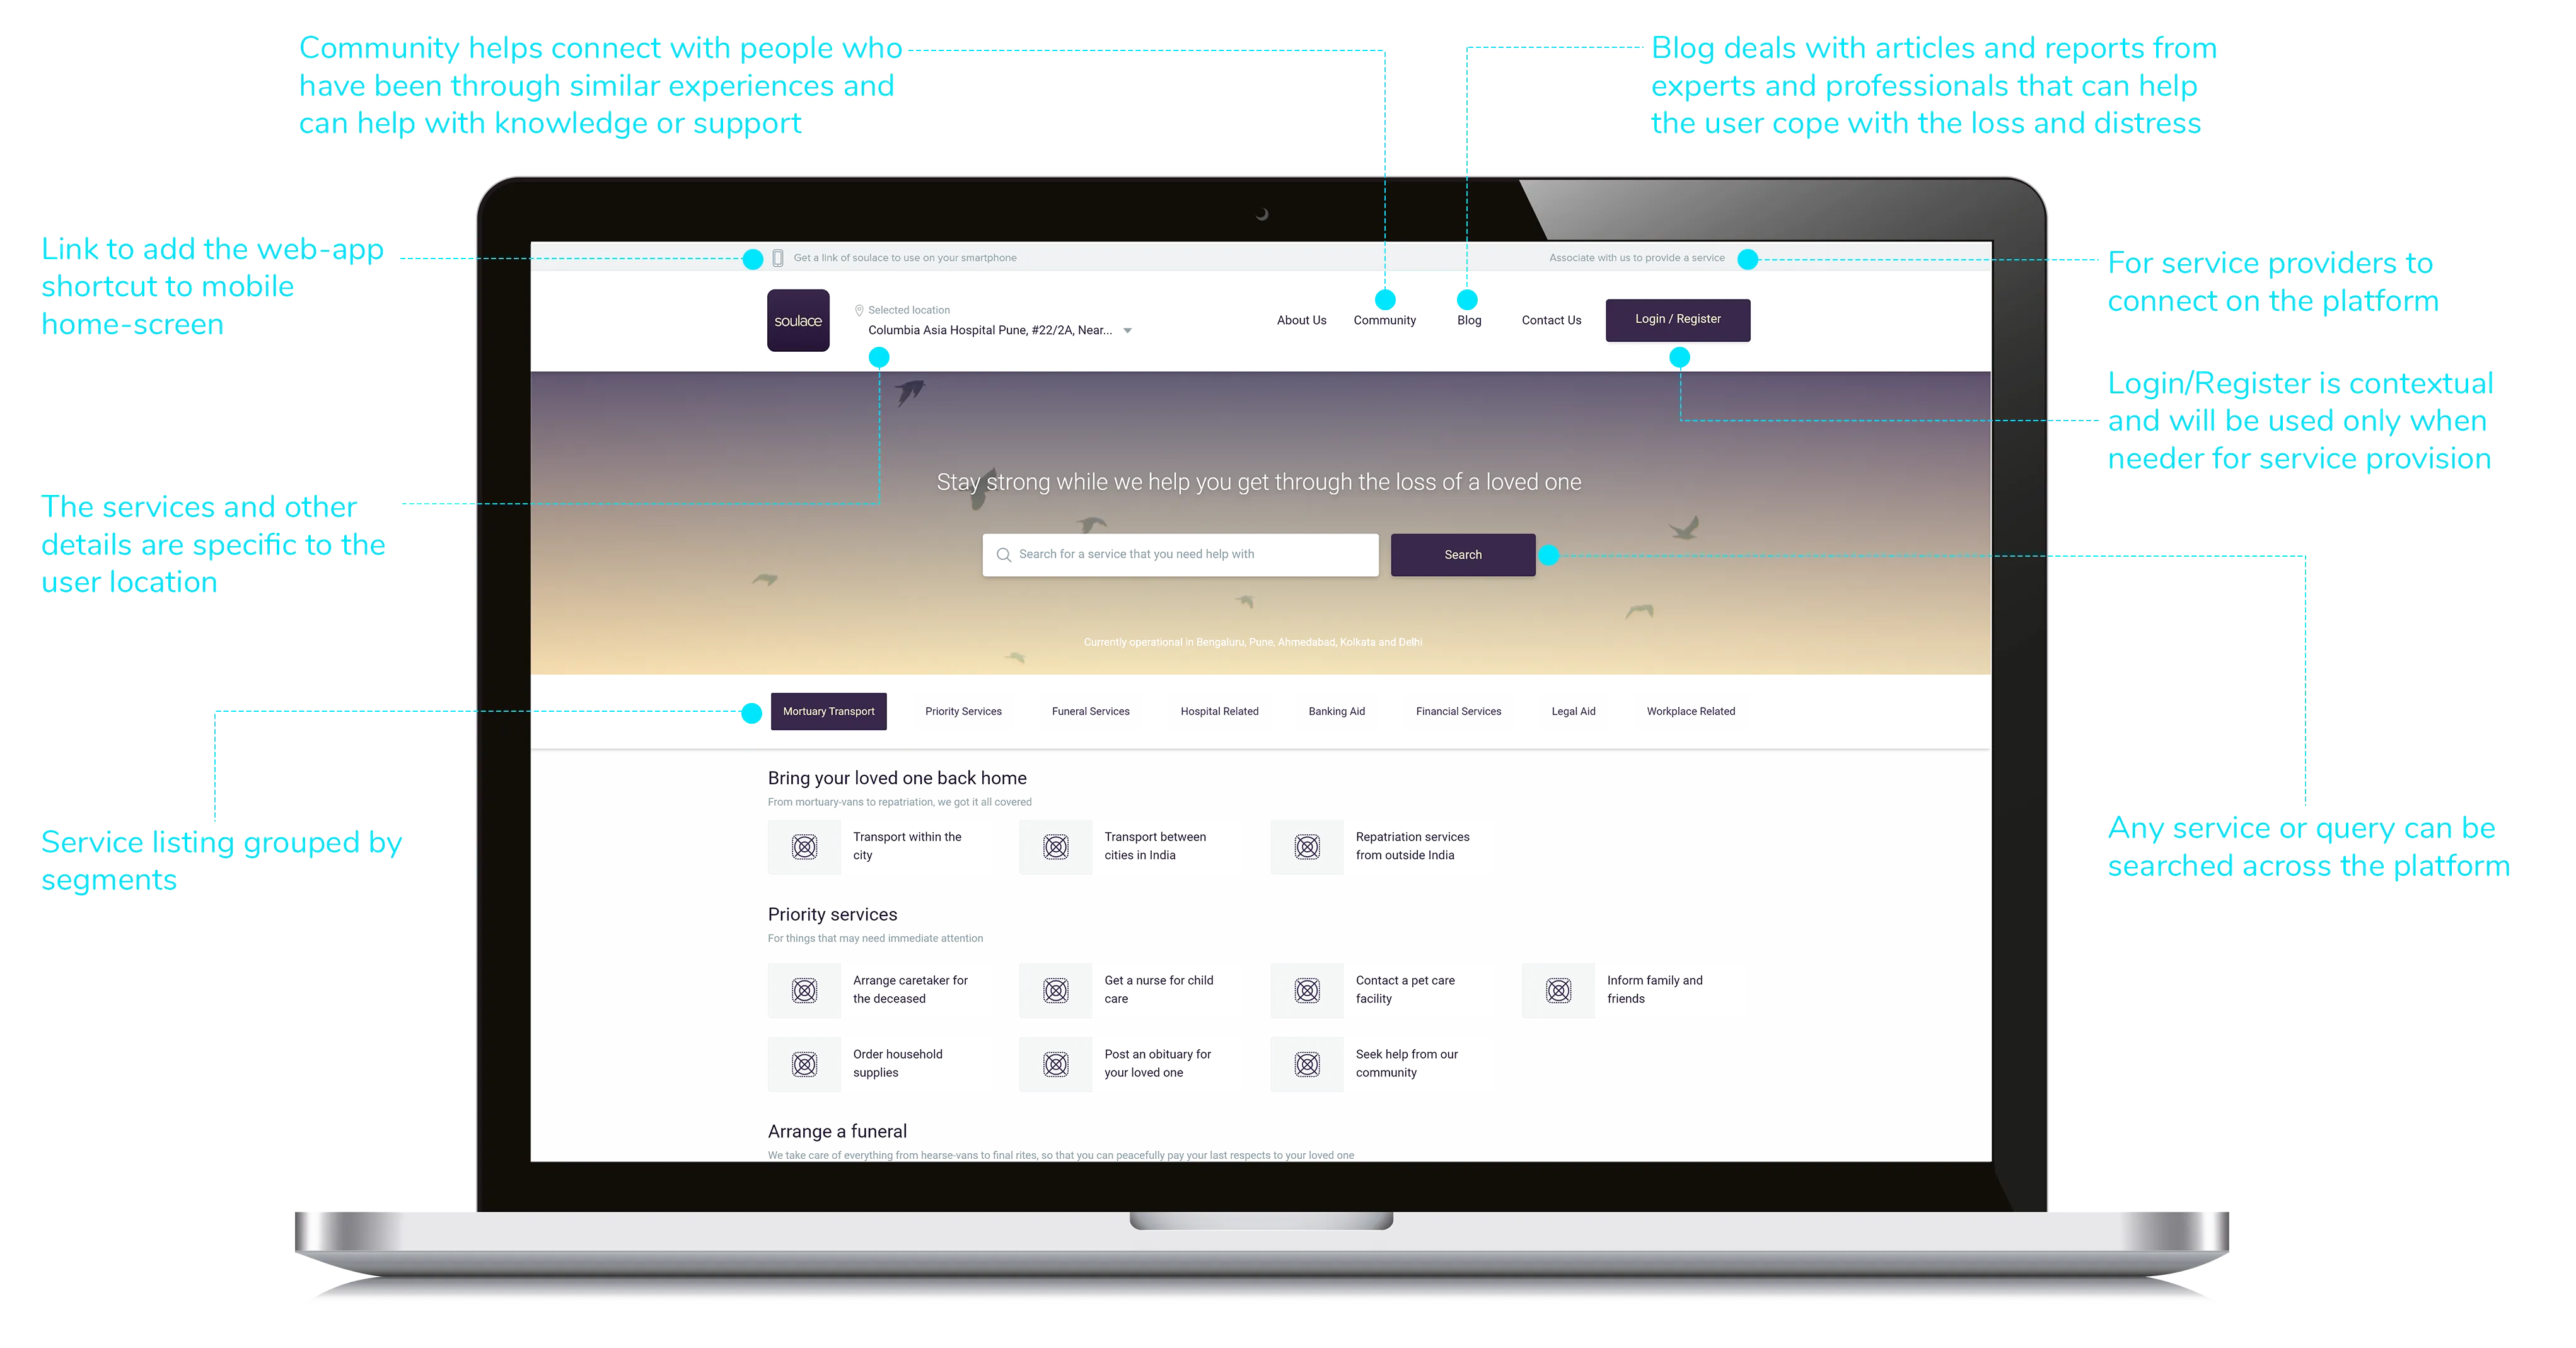Select the Hospital Related tab
Image resolution: width=2576 pixels, height=1348 pixels.
click(x=1217, y=711)
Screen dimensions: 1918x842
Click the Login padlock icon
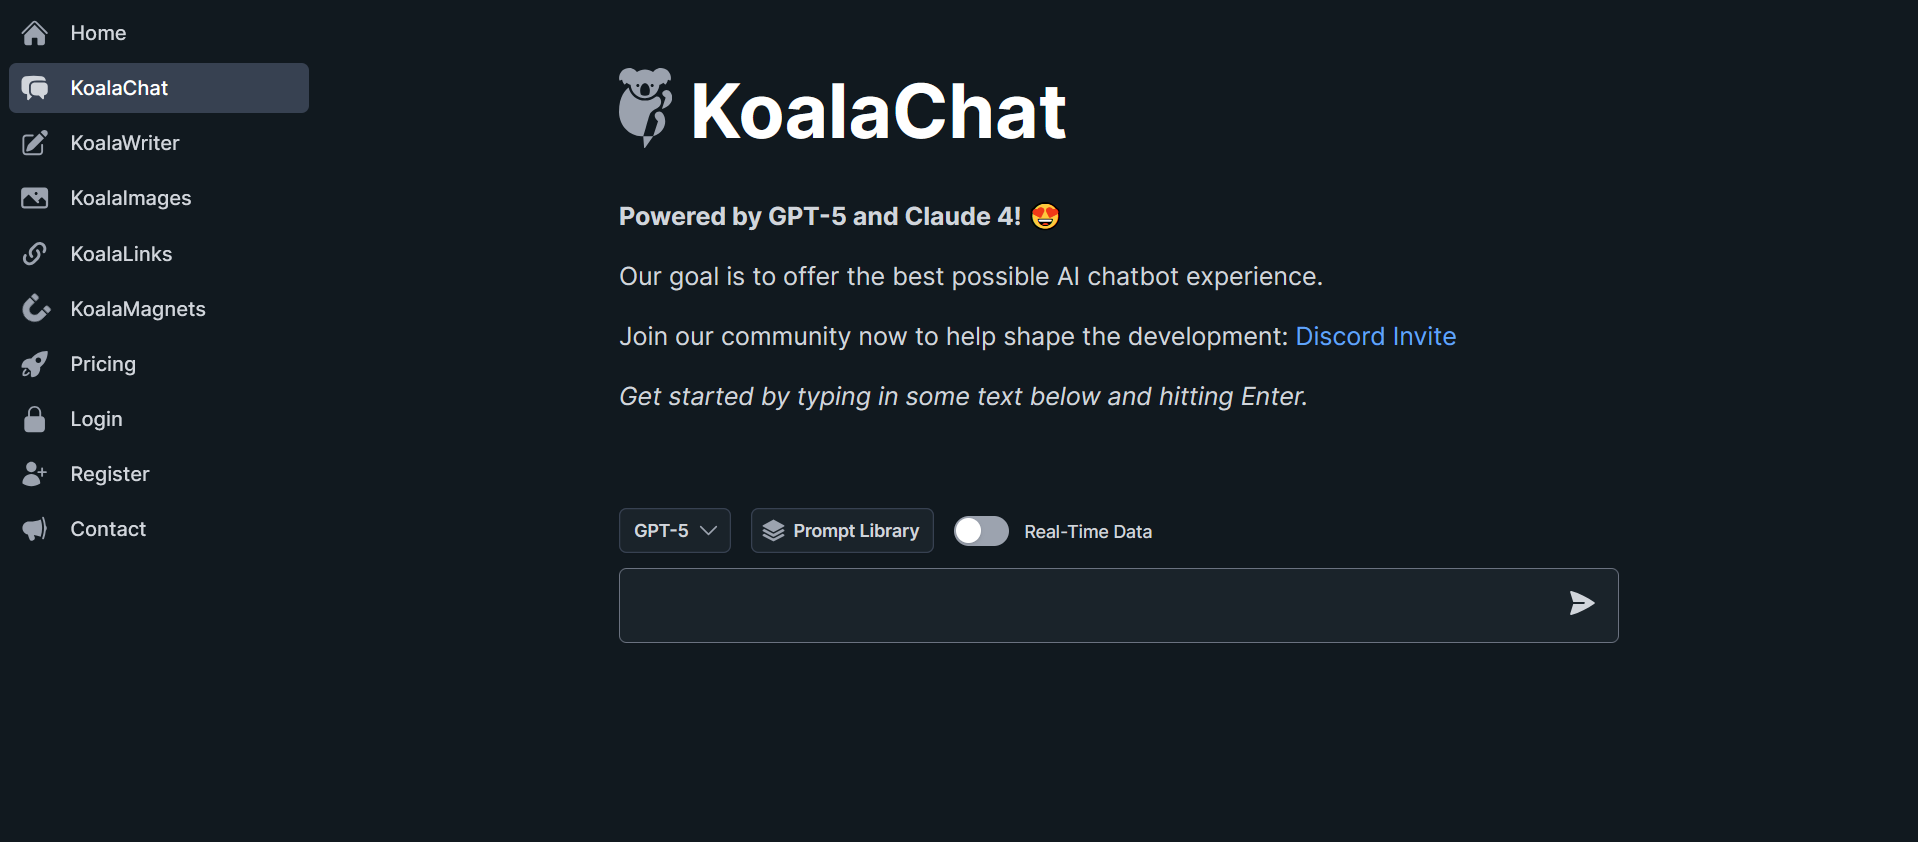[x=34, y=419]
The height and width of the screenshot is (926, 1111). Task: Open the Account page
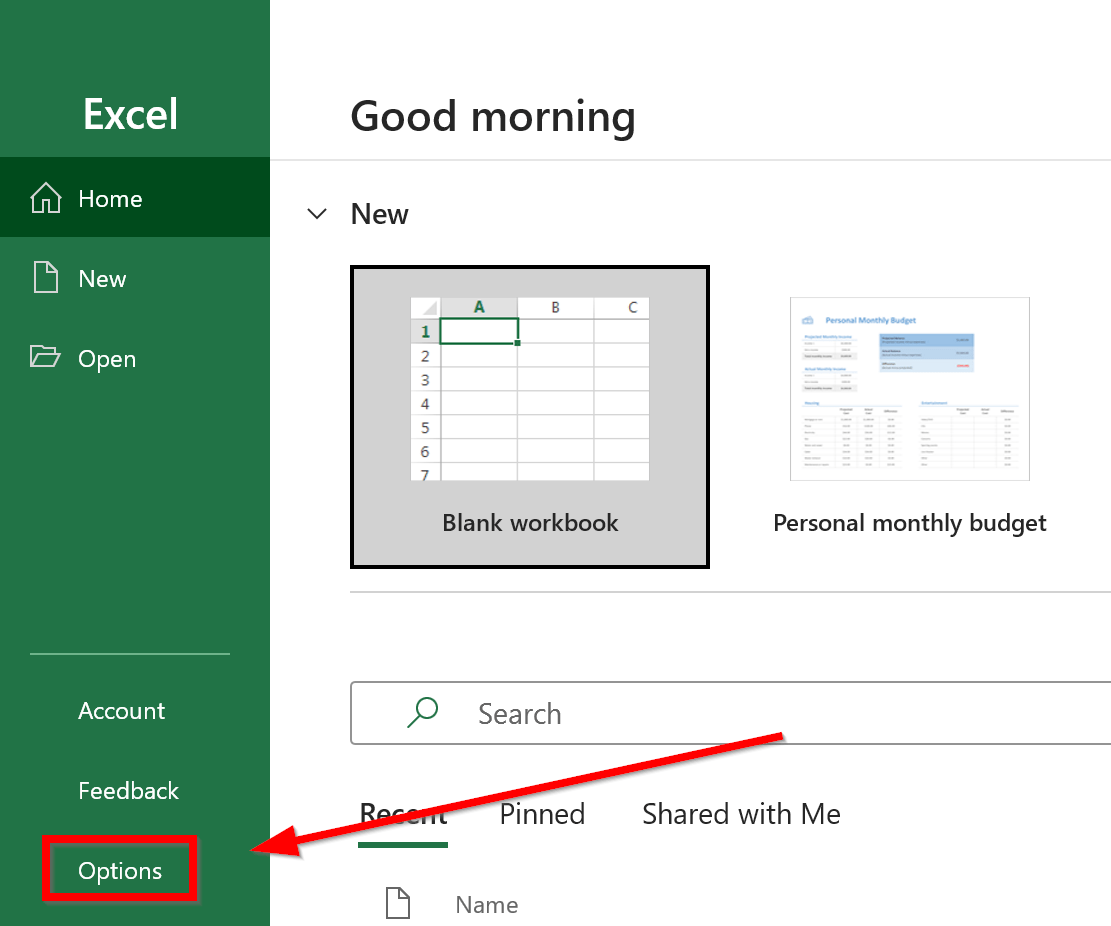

□ □ □ □ □

Assigned task: Write out, word for word, the lines running from the one containing "Click the Login padlock icon" to the end of the data above; the pictures are to be left out.

Exercise result:
Click the Login padlock icon
[x=34, y=419]
The height and width of the screenshot is (926, 1111). Task: Open the Account page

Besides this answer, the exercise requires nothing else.